コントラチェック(左)と併せて追い切るグランアレグリア(撮影・郡司 修)

 有終の3階級制覇だ。「第164回天皇賞・秋」(31日、東京)の追い切りが27日、美浦、栗東トレセンで行われ、短距離女王グランアレグリアが2000メートル克服を予感させる走りを見せた。1200メートル、1600メートルでのG1・5勝のスピードで最後の盾獲りに挑むのが来年2月で引退する“レジェンド”藤沢和雄師(70)。尾形藤吉元調教師に並ぶ史上最多の天皇賞・秋7勝に王手をかけた。同レースは28日に出走馬と枠順が確定する。 

 傑出したスピード。まばたきする間もなくリードホースに並びかける。スペイン語で大歓声(グランアレグリア)と名付けられた藤沢和厩舎最後の傑作。来年2月で70歳定年を迎える名伯楽はその走りを見届けると、自ら手掛けた一流マイラーの名を口にした。

 「当時、天皇賞に出走資格がなかったシンコウラブリイやタイキシャトルで挑むようなものだな。みな2400メートルにも対応できるスタミナ十分の馬だった。今回は初めてマイルに強いスピード馬で挑む。3階級制覇なんて今の時代ではあり得ないが挑戦する価値はある」。
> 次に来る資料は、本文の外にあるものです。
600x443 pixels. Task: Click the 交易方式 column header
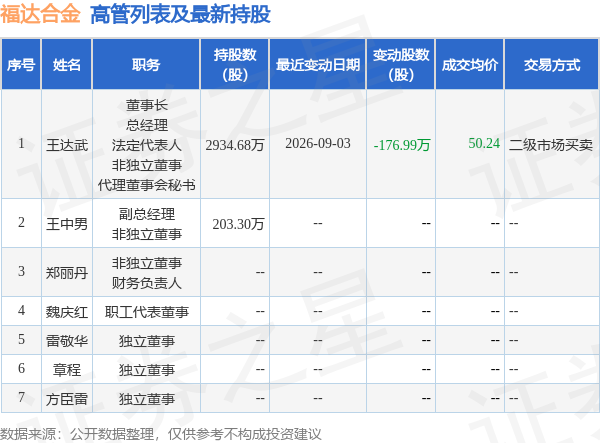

スプリント、マイルに続くミドル(2000メートル)のG1タイトル。名伯楽が最後の天皇賞に懸けるのは未到の3階級Vだ。

 張りに満ちた鹿毛が8馬身先行するコントラチェック(5歳オープン)に造作もなく併入した。鞍上・ルメールの手綱は抑えられたままラスト1F11秒7の瞬発力。だが、名伯楽を満足させたのはその極上の切れ味よりも道中の余裕だった。「若いうちはやる気が十分過ぎて暴走気味だったけど、今は穏やかになってハンドルが利く。だから、2000メートルに挑める。追い出しを待てる余裕があったバブルガムフェローみたいに…」。厩舎初の天皇賞馬の名を挙げながら操縦性を強調する。

 鞍上の指示を守れるのは教育の成果だ。馬主でも手綱を引けるほどしつけられたスピルバーグのように…。「若い頃に比べたら随分食べるようになって、一段とたくましくなった」。古馬になっても成長して秋の天皇賞連覇を飾ったシンボリクリスエスのように…。「よく食べる分、大きなWコースで十二分に調教してきた」。太りやすい体質だったため運動量を増やして重め残りを解消したゼンノロブロイのように…。「(桜花賞を勝つほど)若い頃から走ってきた馬が5歳になっても諦めずに競馬ができる。そんな馬はいくらもいない」。ダービー制覇後も前向きさを失わず古馬になって天皇賞を制したレイデオロのように…。

 競走馬はスピード…が歴代最多のG1・33勝を積み上げた名伯楽の哲学。スピードで次の距離ステージを目指すことが競馬を進化させる。「ごまかしの利かない東京の2000メートルをスピードで勝たせたい」。自ら手掛けた秋の天皇賞馬5頭のエキスが凝縮された最後の傑作。最強マイラーの盾挑戦は藤沢哲学の集大成だ。